操作事项 A: 将清单中从含有“Locate an element on the screen. This”的那一行开始、到清单末尾结束的各行整理成编号列表，首尾两行都包括在内，空行略去。

待读摘录:
>>>>>
这个网络结构就是：输入层，2 个卷积层，2 个全连接层，一个输出层

So a network is just a function

在输入全连接层前，输入的张量需要是摊平的。

In [15]:
class Network(nn.Module):
    def __init__(self):
        super().__init__()
        # 开始搭建网络，一层一层一层剥开我的心
#         self.layer = None
        # out_channels 代表了卷积核的数量
        self.conv1 = nn.Conv2d(in_channels = 1, out_channels = 6, kernel_size = 5) # kernel 卷积核
        self.conv2 = nn.Conv2d(in_channels = 6, out_channels = 12, kernel_size = 5) # out_channels 根据卷积核大小
        # 全连接层，需要 flatten
        self.fc1   = nn.Linear(in_features = 12 * 4 * 4, out_features = 120)
        self.fc2   = nn.Linear(in_features = 120, out_features = 60)
        self.out   = nn.Linear(in_features = 60, out_features = 10) # 最终要 10 类别
        
    def forward(self, t):
#         t = self.layer(t) # layer 都有 __call__ 方法，传入张量后有对应的操作
        # (1) 输入层
        t = t
        # (2) 卷积层
        t = self.conv1(t)
        t = F.relu(t)
        t = F.max_pool2d(t, kernel_size = 2, stride = 2)
        # (3) 卷积层
        t = self.conv2(t)
        t = F.relu(t)
        t = F.max_pool2d(t, kernel_size = 2, stride = 2) # 池化操作，这个是最大池
        
        # (4) 全连接
        t = t.reshape(-1, 12 * 4 * 4)
        t = self.fc1(t)
        t = F.relu(t)
        
        # (5) 全连接
        t = self.fc2(t)
        t = F.relu(t)
        
        # (6) 输出层
        t = self.out(t)
        # The softmax function returns a positive probability 
        # for each of the prediction classes, and the probabilities sum to 1.
<<<<<
操作事项 B: 接着上面这段关于用 PyTorch 搭建卷积网络的摘录往下写，从其最后一句之后续起。

[已存储的数据条目]
>>>>>
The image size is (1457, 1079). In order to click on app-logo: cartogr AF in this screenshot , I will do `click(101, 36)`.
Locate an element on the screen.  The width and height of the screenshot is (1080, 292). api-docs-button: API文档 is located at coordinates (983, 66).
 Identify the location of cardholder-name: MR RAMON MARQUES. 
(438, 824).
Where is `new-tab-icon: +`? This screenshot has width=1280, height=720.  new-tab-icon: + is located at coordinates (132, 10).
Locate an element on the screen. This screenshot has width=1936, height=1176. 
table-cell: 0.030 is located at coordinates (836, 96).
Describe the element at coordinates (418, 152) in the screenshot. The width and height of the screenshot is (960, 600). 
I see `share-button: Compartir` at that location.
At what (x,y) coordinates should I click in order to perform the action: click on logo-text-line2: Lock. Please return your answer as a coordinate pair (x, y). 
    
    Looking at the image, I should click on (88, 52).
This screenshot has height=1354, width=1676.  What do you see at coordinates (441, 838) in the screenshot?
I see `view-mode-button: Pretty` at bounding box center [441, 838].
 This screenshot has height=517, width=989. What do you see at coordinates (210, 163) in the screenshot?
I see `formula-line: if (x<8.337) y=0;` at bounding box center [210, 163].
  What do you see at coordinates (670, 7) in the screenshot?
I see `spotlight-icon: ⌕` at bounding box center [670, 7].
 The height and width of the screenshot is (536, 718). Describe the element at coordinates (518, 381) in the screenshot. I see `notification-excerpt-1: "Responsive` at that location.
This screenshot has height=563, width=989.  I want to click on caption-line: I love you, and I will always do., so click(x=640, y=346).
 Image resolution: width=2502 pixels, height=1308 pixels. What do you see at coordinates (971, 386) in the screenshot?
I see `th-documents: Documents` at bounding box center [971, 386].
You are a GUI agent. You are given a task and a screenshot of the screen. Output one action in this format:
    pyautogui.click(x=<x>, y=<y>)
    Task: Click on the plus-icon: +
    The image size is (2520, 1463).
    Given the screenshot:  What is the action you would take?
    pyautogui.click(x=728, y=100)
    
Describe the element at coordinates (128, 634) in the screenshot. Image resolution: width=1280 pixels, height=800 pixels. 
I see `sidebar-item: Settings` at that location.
<<<<<
任务输出 A:
1. Locate an element on the screen. This screenshot has width=1936, height=1176. 
2. table-cell: 0.030 is located at coordinates (836, 96).
3. Describe the element at coordinates (418, 152) in the screenshot. The width and height of the screenshot is (960, 600). 
4. I see `share-button: Compartir` at that location.
5. At what (x,y) coordinates should I click in order to perform the action: click on logo-text-line2: Lock. Please return your answer as a coordinate pair (x, y). 
6.     Looking at the image, I should click on (88, 52).
7. This screenshot has height=1354, width=1676.  What do you see at coordinates (441, 838) in the screenshot?
8. I see `view-mode-button: Pretty` at bounding box center [441, 838].
9.  This screenshot has height=517, width=989. What do you see at coordinates (210, 163) in the screenshot?
10. I see `formula-line: if (x<8.337) y=0;` at bounding box center [210, 163].
11.   What do you see at coordinates (670, 7) in the screenshot?
12. I see `spotlight-icon: ⌕` at bounding box center [670, 7].
13.  The height and width of the screenshot is (536, 718). Describe the element at coordinates (518, 381) in the screenshot. I see `notification-excerpt-1: "Responsive` at that location.
14. This screenshot has height=563, width=989.  I want to click on caption-line: I love you, and I will always do., so click(x=640, y=346).
15.  Image resolution: width=2502 pixels, height=1308 pixels. What do you see at coordinates (971, 386) in the screenshot?
16. I see `th-documents: Documents` at bounding box center [971, 386].
17. You are a GUI agent. You are given a task and a screenshot of the screen. Output one action in this format:
18.     pyautogui.click(x=<x>, y=<y>)
19.     Task: Click on the plus-icon: +
20.     The image size is (2520, 1463).
21.     Given the screenshot:  What is the action you would take?
22.     pyautogui.click(x=728, y=100)
23. Describe the element at coordinates (128, 634) in the screenshot. Image resolution: width=1280 pixels, height=800 pixels. 
24. I see `sidebar-item: Settings` at that location.

任务输出 B:
        #t = F.softmax(t, dim = 1)
        
        
        return t
    # 重写此方法，用于对象的格式化输出
    def __repr__(self):
        return "my " + super().__repr__()

# 前向传播解释

Forward propagation is the process of transforming an input tensor to an output tensor.

In [17]:
import torchvision
import torchvision.transforms as transforms

train_set = torchvision.datasets.FashionMNIST(
    root = './data'
    ,train = True
    ,download = True
    ,transform = transforms.Compose([
        transforms.ToTensor()
    ])
)

train_set

Dataset FashionMNIST
    Number of datapoints: 60000
    Root location: ./data
    Split: Train
    StandardTransform
Transform: Compose(
               ToTensor()
           )

In [28]:
sample = next(iter(train_set)) 
image, label = sample
print(image.shape)
print(label)

torch.Size([1, 28, 28])
9


In [34]:
network = Network()
pred = network(image.unsqueeze(0))
pred.shape
pred.argmax(dim = 1)

tensor([1])